Outside of La Scala, Meliciani worked regularly as a guest artist at important Italian opera houses. In 1960 he sang Rigoletto at the Baths of Caracalla in Rome with Renata Scotto as Gilda and Giuseppe Campora as the Duke of Mantua. He sang the same role at the Teatro Massimo in Palermo the following year and at the Teatro Comunale Florence in 1965. In 1973 he portrayed the role of Paolo in Simon Boccanegra at the Arena di Verona Festival. He also made guest appearances at the Teatro Donizetti, Teatro Lirico Giuseppe Verdi, the Teatro Massimo, the Teatro Petruzzelli, the Teatro Sociale in Rovigo, and at opera houses in Mantua, Cremona, and Piacenza among others. Some of his other stage roles were Gérard in Andrea Chénier, Tonio in Pagliacci, Vincenzo Gellner in La Wally, and the King's herald in Lohengrin.

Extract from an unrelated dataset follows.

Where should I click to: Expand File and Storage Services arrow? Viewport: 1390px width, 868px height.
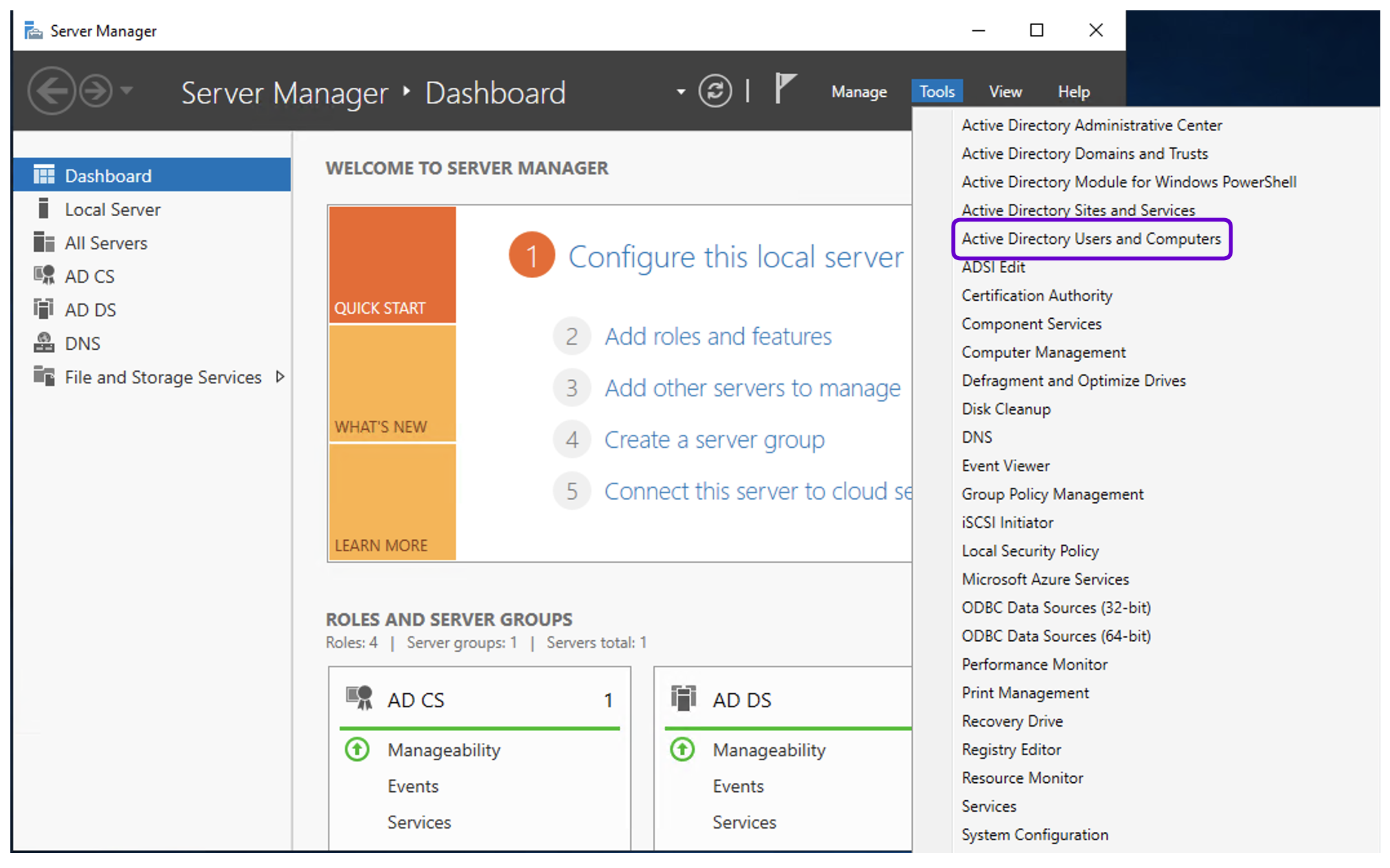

Meliciani was also active on the international stage. In 1961 he made appearances at the Liceu, the Wiesbaden Opera House (Riccardo in Bellini's I puritani), the Greek National Opera, and the Théâtre de Beaulieu in Lausanne (Rigoletto). The following year he performed at the Palacio de Bellas Artes in Mexico City. In November 1968 he made his United States debut with the Philadelphia Grand Opera Company as Amonasro to Elinor Ross's Aida and Nell Rankin's Amneris. He returned to Philadelphia to sing Rigoletto to the Gilda of Roberta Peters (1970) and Amonasro to the Radamès of Richard Tucker (1970–1971). He also appeared at the Connecticut Opera in 1970.

He died in Empoli on 6 January 2022, at the age of 92 from COVID-19 during the COVID-19 pandemic in Italy.